Python is a dynamic language: you can add/remove/modify attributes and functions of objects such that they suite your need. Although this is a bit bold, basically an object is no more than a dictionary. You can simply add attributes to one object, etc. Python also supports - more or less - the idea of duck typing:
"If it looks like a duck and quacks like a duck, it's a duck".
In other words, if you want to let an object look like another object a certain function expects, simply give it feathers and legs and remove its second head and the function will accept it.
This is one of the design principles of Python and it can be very useful: say you want to patch a function in a piece of code you can simply:
somemodule.badfunction = better_function
and thus fix the code.
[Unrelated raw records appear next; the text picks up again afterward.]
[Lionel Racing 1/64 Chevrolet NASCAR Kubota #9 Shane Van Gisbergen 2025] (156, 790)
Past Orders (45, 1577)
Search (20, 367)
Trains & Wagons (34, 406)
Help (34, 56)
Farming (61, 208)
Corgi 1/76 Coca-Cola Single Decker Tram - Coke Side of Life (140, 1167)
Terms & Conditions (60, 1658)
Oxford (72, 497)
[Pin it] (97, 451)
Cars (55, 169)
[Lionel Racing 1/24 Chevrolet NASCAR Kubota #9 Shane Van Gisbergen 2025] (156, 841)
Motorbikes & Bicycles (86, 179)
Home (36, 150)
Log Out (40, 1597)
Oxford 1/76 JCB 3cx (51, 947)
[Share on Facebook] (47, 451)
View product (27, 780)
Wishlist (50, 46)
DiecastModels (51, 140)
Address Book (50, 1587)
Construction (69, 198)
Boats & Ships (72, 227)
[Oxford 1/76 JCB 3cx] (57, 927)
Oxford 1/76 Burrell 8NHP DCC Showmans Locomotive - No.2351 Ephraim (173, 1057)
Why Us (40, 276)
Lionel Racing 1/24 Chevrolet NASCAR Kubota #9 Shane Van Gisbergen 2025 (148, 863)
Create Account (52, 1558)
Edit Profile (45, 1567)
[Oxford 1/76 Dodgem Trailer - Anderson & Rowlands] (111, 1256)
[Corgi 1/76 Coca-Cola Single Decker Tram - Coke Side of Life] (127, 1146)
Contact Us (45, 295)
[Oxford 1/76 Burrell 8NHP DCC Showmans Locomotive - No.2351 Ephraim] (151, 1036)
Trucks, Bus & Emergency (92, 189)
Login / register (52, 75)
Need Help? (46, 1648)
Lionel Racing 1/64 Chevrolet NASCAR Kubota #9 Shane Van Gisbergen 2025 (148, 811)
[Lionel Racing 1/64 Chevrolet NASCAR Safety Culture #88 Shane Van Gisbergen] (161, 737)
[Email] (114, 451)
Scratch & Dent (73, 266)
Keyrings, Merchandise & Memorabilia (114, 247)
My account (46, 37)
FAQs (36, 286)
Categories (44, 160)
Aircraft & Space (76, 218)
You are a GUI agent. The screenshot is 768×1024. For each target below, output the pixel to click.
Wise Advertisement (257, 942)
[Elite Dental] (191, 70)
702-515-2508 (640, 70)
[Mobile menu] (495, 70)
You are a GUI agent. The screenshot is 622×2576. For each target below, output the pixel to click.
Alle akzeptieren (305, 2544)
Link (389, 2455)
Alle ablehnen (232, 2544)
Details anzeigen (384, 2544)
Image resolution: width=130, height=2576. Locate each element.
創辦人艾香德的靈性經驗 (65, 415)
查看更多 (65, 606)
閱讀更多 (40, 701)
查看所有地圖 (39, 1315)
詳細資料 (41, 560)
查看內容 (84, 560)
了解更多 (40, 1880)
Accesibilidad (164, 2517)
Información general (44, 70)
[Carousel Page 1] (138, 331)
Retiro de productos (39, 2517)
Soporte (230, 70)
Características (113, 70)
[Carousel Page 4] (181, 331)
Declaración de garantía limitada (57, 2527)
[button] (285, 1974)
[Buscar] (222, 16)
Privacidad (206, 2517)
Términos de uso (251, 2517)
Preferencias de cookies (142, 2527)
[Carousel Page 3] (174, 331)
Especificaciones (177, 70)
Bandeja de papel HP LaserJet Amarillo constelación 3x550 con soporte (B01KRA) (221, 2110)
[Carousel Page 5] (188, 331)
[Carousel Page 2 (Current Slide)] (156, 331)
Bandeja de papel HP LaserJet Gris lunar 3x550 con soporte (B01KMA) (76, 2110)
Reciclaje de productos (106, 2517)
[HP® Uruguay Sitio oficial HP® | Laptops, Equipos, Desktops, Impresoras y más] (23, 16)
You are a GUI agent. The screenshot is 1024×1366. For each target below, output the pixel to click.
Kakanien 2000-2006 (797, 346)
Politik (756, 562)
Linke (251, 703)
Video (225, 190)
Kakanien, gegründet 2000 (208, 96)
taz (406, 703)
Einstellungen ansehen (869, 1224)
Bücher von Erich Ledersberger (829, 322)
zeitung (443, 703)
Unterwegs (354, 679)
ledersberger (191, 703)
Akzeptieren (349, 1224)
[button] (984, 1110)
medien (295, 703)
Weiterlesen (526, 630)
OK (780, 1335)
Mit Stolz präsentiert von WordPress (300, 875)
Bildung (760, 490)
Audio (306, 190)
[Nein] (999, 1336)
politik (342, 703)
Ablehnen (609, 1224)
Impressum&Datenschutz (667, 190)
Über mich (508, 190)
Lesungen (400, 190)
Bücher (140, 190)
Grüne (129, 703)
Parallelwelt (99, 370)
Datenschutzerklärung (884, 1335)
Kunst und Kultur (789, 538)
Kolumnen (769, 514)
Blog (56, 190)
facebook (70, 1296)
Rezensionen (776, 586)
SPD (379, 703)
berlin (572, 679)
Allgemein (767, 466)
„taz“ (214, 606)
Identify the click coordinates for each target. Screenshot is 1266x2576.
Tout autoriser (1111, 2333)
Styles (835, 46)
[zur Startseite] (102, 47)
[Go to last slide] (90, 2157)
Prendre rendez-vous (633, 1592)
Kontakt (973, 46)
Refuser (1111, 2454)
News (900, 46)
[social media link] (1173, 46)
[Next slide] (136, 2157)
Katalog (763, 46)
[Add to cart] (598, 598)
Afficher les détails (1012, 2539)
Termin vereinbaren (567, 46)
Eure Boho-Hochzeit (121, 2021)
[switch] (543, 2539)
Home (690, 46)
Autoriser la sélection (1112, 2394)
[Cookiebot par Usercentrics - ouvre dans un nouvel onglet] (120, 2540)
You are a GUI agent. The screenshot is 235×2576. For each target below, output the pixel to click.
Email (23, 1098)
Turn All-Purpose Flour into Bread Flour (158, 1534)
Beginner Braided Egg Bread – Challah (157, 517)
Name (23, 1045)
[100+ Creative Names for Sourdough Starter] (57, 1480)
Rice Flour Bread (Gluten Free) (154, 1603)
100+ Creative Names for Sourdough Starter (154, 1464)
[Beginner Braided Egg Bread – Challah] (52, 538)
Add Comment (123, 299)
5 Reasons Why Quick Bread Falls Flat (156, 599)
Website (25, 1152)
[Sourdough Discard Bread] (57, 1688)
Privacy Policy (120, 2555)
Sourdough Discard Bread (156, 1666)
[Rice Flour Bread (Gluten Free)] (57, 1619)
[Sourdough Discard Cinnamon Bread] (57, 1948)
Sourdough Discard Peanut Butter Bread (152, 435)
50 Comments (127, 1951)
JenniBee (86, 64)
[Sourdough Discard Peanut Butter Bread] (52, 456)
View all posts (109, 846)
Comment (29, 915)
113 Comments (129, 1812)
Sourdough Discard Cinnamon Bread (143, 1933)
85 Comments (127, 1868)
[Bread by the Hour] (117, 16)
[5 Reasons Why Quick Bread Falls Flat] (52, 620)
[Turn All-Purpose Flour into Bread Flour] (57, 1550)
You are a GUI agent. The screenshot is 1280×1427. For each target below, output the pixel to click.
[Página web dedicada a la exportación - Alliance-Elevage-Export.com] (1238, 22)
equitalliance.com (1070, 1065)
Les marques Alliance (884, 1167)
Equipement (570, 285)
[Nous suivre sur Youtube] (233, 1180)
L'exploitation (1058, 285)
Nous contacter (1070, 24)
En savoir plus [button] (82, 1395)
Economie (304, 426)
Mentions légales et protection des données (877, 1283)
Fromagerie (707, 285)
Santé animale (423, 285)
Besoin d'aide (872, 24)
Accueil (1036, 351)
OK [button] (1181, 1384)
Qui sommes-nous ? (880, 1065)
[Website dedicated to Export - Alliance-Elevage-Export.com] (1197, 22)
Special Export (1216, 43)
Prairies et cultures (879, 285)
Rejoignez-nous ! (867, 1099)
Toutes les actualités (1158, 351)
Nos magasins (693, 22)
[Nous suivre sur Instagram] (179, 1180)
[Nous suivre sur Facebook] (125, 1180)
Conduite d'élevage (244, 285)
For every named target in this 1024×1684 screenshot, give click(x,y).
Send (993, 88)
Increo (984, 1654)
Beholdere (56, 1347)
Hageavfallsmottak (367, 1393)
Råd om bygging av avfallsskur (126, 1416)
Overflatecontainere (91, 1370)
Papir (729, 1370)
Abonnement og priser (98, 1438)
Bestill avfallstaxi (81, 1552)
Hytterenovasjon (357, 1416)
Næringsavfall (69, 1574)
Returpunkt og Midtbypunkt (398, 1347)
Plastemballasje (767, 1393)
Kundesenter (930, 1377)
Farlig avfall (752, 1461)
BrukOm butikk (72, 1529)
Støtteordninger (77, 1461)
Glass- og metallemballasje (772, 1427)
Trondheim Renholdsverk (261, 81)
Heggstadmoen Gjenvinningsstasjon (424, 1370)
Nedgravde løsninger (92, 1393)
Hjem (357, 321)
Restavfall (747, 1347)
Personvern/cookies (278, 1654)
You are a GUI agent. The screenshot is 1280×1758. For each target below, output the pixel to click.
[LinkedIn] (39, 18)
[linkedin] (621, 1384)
Furthermore if there is a package that for instance does some nice things with webpages, you can easily modify it to do things with say printers, by rewriting a few methods.
The downside is indeed that you have less control about modules that would introduce bugs (on purpose; I am not claiming they do, although one cannot exclude malicious intent). There are some ways to protect your code, for instance making classes and objects immutable: you can overwrite the
__delattr__ functions that are called to set and delete an attribute and thus make it hard/impossible to alter an object, but this would destroy the dynamism of Python: Python programmers expect they can alter an object.
Heavy protection of objects/classes/... is however against the principles of a dynamic language. If you want a language that guarantees such things, you better use a statically typed language like haskell.